Okay. Thank you very much.
Sure.
Your next question comes from the line of Madhu Kumar from B. Riley FBR. Please go ahead.
Thanks for taking my question. So in thinking about this Q3 discussion with the FDA, I feel like the natural question that emerges is what line of melanoma therapy do you want to go after? I mean post PD-one, post PD-one and CTLA-four. So how are you thinking about that? And when will you kind of get a sense of which line you think is kind of the best line of therapy to pursue for an initial registrational study in advanced melanoma?
Hi, Madhu. Thank you for your question. Certainly, and not only we have thought about it, but we had some preliminary discussions. And you might recall that around a year ago, we optimized and fine tuned our inclusion criteria for our LN-one hundred and forty four study based on a dialogue with FDA. The current inclusion criteria, it notes patients that are metastatic melanoma subsequent to therapy with anti PD-one as well as if they are BRAF mutant subsequent to BRAF inhibitor.
We continue with that inclusion criteria. That doesn't necessarily mean that's the patient population we are going to propose to FDA. But as part of Fast Track, we also had a discussion with them about the patient population. We think we have a pretty good idea, but that is definitely a subject of discussion as part of upcoming discussions with FDA.
Great. And how does the Merck PD-one chemo data presented at AACR affect the kind of bigger strategy in non small cell lung cancer?
It certainly offer a separate option for the patients in frontline. I have to say the patients we were seeing are all post anti PD-one, a number of them have seen chemo already. So now they would be seeing them together. So I don't know if our strategy necessarily in the late line patient population would matter. In the early line, of course, it offers a very good option for patients.
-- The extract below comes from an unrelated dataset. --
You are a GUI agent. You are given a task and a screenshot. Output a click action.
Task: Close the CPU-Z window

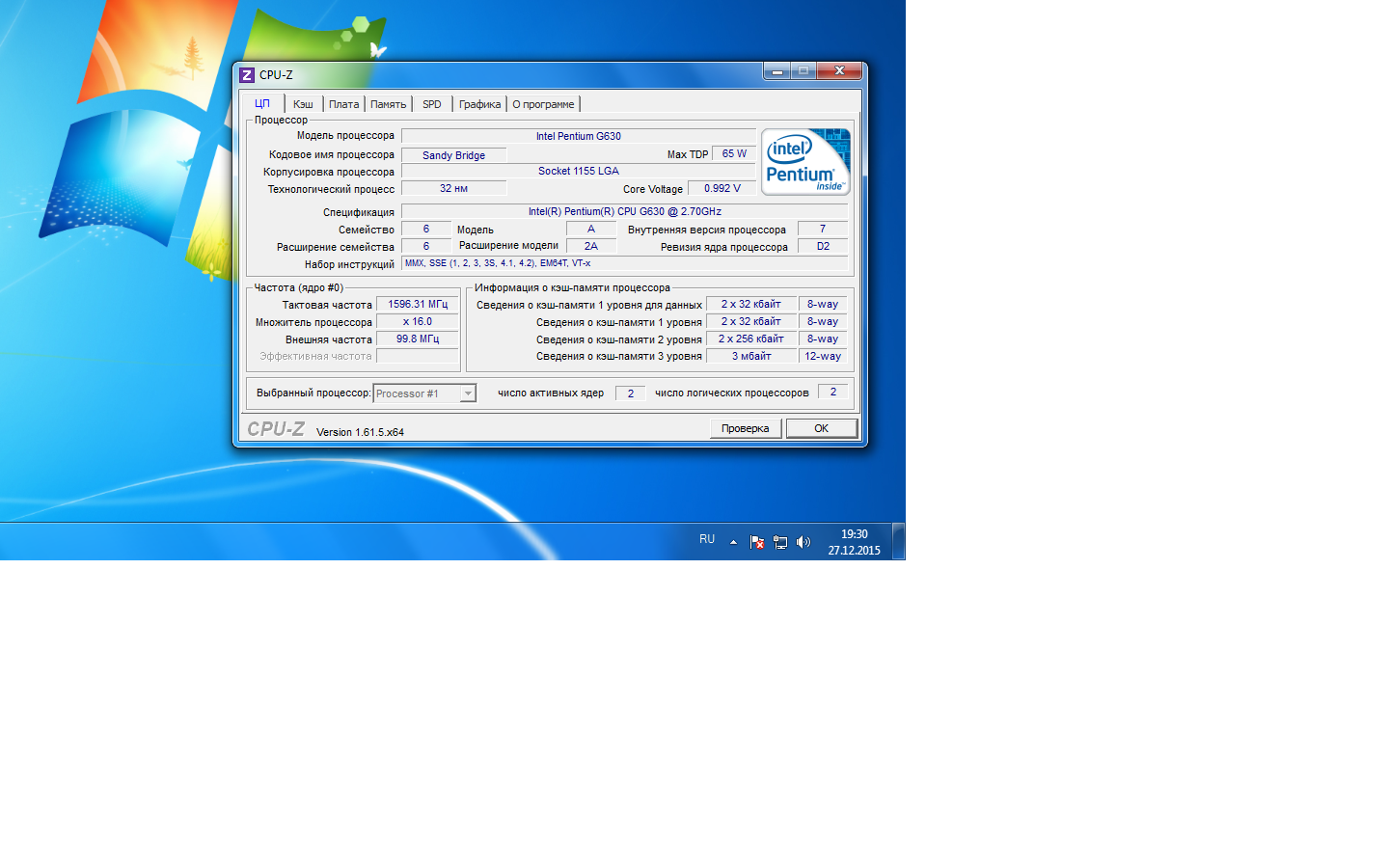839,71
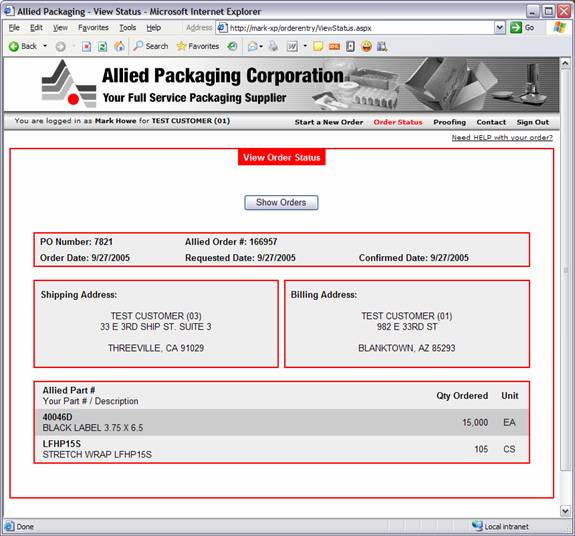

So we recognize in early line pre PD-one and pre PD L1, that's a tough patient population to recruit and it certainly would make it more difficult. There's a lot of good options for frontline non small cell lung cancer. I recognize that. However, we still very much firmly believe that CHIL therapy in general in early line does quite well. We think the response rates that Rosenberg has seen are a great indication in case of melanoma when you don't have patients that have seen prior numerous rounds of immunotherapy, what the product can do and we remain excited about potential move of Till into earlier lines.
Okay, great. Thanks.
Sure.
Your next question comes from the line of Biren Amin from Jefferies. Please go ahead.
Yes. Thanks for taking my questions. Maria, when do we get duration response data from the head and neck top line data that you presented earlier this year?
Hi, Viren. Thank you. So that's part of our publication strategy that we talked about. We do intend to put melanoma in one other indication and we haven't quite decided what that other indication would be for the remaining part of the year. So as part of our next data cut whenever we put that data out, the DOR would be one of the parameters that we will report on.
And then can you talk a little bit about this RXI Pharma agreement where you've accessed some of their rxRNA compounds. What are you hoping to achieve with that?
Yes, certainly. So as I've mentioned before on the research front, we are moving into further modifying the Till in order to gain further potency. We are looking into selection of various type of Till's. We are looking into shifting equilibrium to get a different product from Till growth and we are looking into genetic modification and some of the genetic modifications may be transient genetic modification. So we are looking at RNAi technology in order to prepare better TILs, we have considered potentially modifying the PD-one landscape in these particular TILs.
In general, co inhibitory receptors impacting immune regulation would be of interest to us. That's the scope of the agreement.
Got it. Thank you.
Sure.
We have no more questions. So thank you all for attending today's call. The call will now disconnect.